[Records excerpted from a collection]
◇ ◇ ◇

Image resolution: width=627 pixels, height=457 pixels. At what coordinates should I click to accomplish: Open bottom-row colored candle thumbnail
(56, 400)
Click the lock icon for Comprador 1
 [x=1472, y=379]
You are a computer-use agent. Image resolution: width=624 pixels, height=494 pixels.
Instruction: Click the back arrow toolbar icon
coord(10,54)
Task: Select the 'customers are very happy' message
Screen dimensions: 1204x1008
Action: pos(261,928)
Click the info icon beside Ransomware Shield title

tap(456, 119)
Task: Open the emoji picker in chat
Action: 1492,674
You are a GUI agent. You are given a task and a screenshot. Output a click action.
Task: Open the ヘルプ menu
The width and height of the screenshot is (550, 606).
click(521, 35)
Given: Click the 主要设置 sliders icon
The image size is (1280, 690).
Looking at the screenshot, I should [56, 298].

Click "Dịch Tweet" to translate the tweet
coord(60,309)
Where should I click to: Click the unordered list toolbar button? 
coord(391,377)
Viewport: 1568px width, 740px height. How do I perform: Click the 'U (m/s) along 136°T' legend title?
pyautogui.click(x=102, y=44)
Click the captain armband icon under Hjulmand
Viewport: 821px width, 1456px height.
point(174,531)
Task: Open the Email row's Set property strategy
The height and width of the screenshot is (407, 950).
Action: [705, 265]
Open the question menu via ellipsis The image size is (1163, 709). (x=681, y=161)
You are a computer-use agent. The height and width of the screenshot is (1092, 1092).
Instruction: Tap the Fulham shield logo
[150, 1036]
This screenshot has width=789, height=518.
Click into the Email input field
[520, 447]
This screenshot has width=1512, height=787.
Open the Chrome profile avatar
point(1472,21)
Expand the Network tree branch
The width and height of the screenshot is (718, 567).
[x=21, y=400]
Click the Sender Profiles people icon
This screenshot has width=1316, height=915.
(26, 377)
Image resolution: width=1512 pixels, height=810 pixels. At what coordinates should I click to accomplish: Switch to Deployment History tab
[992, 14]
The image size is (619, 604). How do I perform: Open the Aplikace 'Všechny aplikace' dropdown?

◇ ◇ ◇

### WRITTEN PROBLEM
Extract from the records above every line that contains the string "Viewport", copying each such line in full.

### TASK ANSWER
Viewport: 1568px width, 740px height. How do I perform: Click the 'U (m/s) along 136°T' legend title?
Viewport: 821px width, 1456px height.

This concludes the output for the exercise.